From the Overlook: A Look Back on 40 Years
Updated January 26, 2026

“Superior Hiking Trail 40th Anniversary Logo” by Kris Kiel.
This year the Superior Hiking Trail turns 40. We are celebrating by looking back at the events of the past forty years that brought us to today. The stories below trace the Trail’s journey from a bold idea to the current 300-mile footpath that winds along the rocky ridgeline of the North Shore. These reminiscences and retrospectives detail how the Trail is truly more than a path, it a living link between people, place, and purpose.
1986: The Big Idea

Volunteers promote the Superior Hiking Trail at Winterfest in 1988.
In 1986, Leland Scharr (Lee), Superior National Forest Tofte District Ranger, prepared a student project to fulfill the professional development requirement for the Outdoor Recreation Management program at Clemson University. This project would study the demand for a hiking trail, determine capacity of northeastern Minnesota to provide access, identify use projections, estimate the cost of construction, and gage local interest and support for the project. This document became the guiding framework for what we now know as the Superior Hiking Trail.
At the time Lee was writing his paper, the concept of a long distance hiking trail along the North Shore was already developed and parts were even being built. The trail was included in the 1979 Statewide Comprehensive Outdoor Recreation Plan (SCORP) as well as a 1973 Forest Service trail plan for the Tofte Ranger District. Like many great ideas, there is no one originator for the Trail. It was a collective development by many thought partners. However, Scharr’s feasibility study gave teeth to these concepts and built agency amongst local land managers, resort and business owners, and community members.

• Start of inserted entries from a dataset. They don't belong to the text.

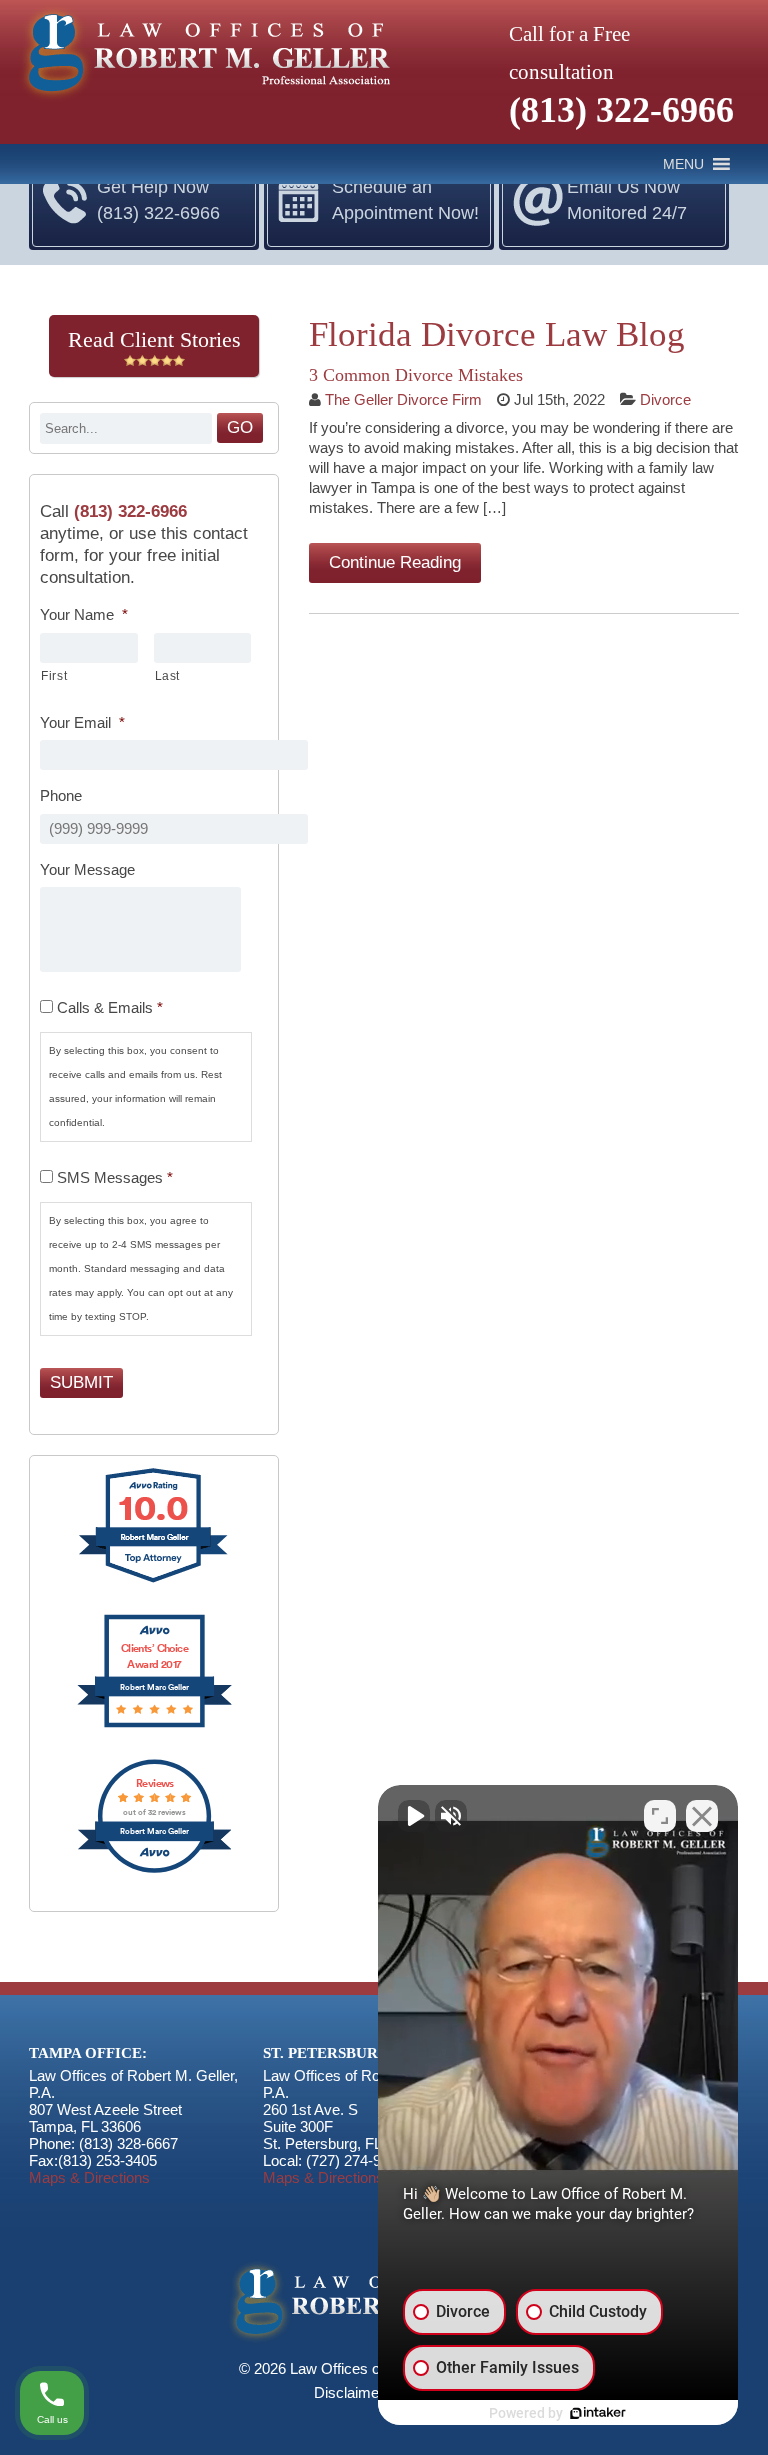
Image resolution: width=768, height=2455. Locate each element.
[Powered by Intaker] (598, 2413)
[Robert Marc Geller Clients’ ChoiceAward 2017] (154, 1725)
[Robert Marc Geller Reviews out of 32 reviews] (154, 1870)
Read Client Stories (154, 339)
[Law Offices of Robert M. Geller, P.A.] (203, 101)
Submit (81, 1382)
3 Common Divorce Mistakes (416, 375)
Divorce (665, 399)
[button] (683, 164)
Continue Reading (395, 562)
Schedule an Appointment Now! (405, 200)
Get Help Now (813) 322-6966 (158, 200)
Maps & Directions (89, 2177)
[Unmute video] (414, 1816)
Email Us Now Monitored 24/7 (627, 200)
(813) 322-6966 (621, 110)
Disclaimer (349, 2392)
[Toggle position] (660, 1816)
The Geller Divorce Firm (403, 399)
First (54, 676)
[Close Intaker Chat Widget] (702, 1816)
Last (168, 676)
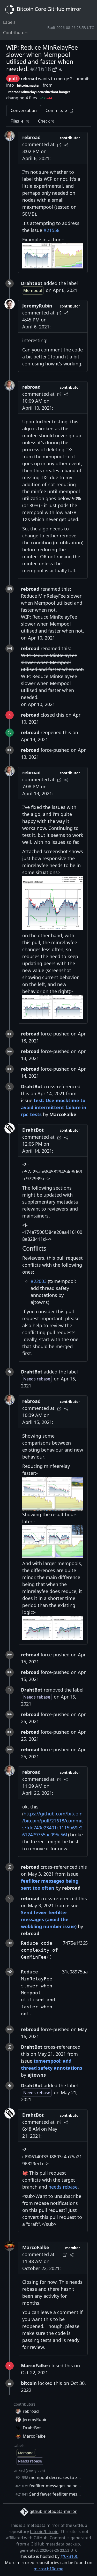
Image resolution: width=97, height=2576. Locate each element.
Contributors (15, 32)
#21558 (51, 230)
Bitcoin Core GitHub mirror (48, 8)
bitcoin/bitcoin (44, 2531)
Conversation (24, 110)
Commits (56, 110)
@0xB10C (69, 2556)
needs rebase (63, 2187)
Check (44, 121)
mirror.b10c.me (48, 2569)
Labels (9, 22)
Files (17, 121)
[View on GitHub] (55, 69)
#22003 (39, 1281)
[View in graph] (60, 69)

In a July 2012 letter from Lee, he reflects on on the beginning of the Superior Hiking Trail Association, “In January 1986 (the day the Challenger space shuttle exploded) we had our first meeting with local resorters and interested people to see if there was support needed to go after funding based on the demand data I found for the feasibility study.”
With a strong partnership and shared vision between the Superior National Forest and the Minnesota DNR, alongside the communities and business owners of the North Shore, the Superior Hiking Trail Association was created.